FESTA DELL’EUROPA, IL MESSAGGIO DI PATRICIELLO

“Festeggiare l’Europa – spiega l’eurodeputato molisano – Significa celebrare un’impresa a dir poco impossibile, che era quella di ricostruire un continente devastato da due guerre mondiali in pochi anni e allo stesso tempo mettere pace tra Stati che si erano odiati fino al giorno prima

“Oggi più che mai, nel giorno della Festa dell’Europa, abbiamo il dovere di ricordare che l’Unione Europea rappresenta una garanzia per la democrazia e la libertà dei suoi cittadini.
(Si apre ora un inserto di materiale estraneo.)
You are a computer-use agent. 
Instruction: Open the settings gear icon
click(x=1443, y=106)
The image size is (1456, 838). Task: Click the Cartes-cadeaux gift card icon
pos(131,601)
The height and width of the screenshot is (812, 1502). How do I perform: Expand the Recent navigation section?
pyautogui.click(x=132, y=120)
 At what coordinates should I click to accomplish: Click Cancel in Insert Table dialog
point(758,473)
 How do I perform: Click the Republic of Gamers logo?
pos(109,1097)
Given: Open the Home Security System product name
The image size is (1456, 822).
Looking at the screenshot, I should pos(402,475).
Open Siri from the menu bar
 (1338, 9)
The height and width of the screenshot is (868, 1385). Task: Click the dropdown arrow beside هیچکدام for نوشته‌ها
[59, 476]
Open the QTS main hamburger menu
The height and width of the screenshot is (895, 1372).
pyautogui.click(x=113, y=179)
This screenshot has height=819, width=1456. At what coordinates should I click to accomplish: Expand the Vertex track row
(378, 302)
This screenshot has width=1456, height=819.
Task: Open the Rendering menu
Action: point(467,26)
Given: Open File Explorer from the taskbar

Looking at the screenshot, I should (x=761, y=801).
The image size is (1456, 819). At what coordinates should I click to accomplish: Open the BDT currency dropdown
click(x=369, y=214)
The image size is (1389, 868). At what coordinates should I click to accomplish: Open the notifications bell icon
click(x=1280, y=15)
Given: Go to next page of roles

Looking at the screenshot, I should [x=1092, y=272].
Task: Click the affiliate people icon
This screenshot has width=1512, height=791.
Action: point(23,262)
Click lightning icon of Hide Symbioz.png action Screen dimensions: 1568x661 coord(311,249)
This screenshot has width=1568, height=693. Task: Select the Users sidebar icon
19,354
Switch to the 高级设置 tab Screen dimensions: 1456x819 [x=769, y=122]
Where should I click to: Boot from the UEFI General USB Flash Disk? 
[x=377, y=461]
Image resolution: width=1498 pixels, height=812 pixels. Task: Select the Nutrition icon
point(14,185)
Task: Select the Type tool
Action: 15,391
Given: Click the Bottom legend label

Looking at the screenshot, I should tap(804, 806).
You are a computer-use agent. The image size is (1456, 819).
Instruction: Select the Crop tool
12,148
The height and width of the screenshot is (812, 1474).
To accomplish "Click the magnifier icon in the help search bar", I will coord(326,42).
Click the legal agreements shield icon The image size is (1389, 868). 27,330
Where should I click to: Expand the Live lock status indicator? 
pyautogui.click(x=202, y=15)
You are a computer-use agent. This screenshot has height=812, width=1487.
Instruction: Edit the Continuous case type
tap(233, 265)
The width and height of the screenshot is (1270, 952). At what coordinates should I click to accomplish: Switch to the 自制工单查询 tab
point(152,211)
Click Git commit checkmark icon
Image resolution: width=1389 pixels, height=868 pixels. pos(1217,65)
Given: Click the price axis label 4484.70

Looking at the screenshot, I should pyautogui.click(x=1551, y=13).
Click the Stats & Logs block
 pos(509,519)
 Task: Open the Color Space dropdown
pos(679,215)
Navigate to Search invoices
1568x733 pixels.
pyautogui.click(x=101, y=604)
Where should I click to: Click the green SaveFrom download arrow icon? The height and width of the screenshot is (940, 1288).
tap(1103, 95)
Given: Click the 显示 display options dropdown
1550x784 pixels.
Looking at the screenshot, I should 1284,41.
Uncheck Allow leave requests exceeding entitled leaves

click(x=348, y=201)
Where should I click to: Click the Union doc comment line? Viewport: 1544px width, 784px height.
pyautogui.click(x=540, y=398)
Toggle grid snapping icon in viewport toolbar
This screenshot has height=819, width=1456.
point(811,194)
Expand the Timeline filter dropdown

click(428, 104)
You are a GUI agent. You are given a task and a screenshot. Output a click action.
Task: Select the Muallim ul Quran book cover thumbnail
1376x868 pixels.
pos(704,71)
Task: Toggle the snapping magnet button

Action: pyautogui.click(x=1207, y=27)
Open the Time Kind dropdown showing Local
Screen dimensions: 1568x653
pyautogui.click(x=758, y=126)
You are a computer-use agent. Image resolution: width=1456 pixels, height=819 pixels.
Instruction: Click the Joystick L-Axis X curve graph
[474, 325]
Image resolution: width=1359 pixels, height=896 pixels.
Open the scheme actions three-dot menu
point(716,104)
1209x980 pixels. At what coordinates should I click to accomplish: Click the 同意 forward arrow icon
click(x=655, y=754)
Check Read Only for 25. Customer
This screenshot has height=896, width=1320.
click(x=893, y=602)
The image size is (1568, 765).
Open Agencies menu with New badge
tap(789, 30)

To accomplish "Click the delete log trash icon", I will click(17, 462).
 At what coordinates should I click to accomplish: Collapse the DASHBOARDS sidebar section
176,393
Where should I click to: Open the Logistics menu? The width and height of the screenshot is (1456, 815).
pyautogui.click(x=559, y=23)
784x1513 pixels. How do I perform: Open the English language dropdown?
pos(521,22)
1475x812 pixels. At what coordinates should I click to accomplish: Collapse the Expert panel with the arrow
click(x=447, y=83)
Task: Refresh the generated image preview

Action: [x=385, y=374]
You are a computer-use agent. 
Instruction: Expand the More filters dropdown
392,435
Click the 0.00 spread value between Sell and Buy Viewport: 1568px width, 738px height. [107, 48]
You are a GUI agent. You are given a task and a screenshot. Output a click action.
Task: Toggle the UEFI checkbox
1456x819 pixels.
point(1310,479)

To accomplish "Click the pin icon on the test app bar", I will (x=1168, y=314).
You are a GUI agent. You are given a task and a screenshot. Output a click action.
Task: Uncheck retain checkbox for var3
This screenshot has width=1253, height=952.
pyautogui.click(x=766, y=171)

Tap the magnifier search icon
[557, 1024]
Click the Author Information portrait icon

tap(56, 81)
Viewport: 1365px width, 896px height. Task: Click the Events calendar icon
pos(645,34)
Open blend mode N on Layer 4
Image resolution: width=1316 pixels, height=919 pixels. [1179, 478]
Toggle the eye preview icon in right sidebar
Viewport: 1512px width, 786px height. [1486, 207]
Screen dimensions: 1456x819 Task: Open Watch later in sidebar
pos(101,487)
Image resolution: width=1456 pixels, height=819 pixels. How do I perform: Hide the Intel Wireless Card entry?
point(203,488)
Allo stesso tempo, però, non può ridursi al ruolo di semplice comprimaria ed immobile spettatrice di un mondo in rapida evoluzione. La pandemia prima, e la guerra in Ucraina poi, sono lì a dimostrarlo.” Così Aldo Patriciello, europarlamentare azzurro e membro della Commissione Industria, Ricerca e Energia al Parlamento Europeo, nel giorno dell’anniversario della Dichiarazione Schuman, atto di nascita dell’Unione Europea.
“Festeggiare l’Europa – spiega l’eurodeputato molisano – Significa celebrare un’impresa a dir poco impossibile, che era quella di ricostruire un continente devastato da due guerre mondiali in pochi anni e allo stesso tempo mettere pace tra Stati che si erano odiati fino al giorno prima. Oggi tendiamo a dimenticare quanto difficile fosse quella sfida, eppure i padri fondatori dell’Europa riuscirono a vincerla a pieni voti. È una lezione che a distanza di oltre 70 anni è ancora attuale, visto ciò che sta accadendo in Ucraina. Sono convinto, infatti, che in un mondo sempre più incerto ed imprevedibile – continua Patriciello – l’Unione Europea rappresenti ancora la miglior risposta ai problemi che affliggono il nostro continente”.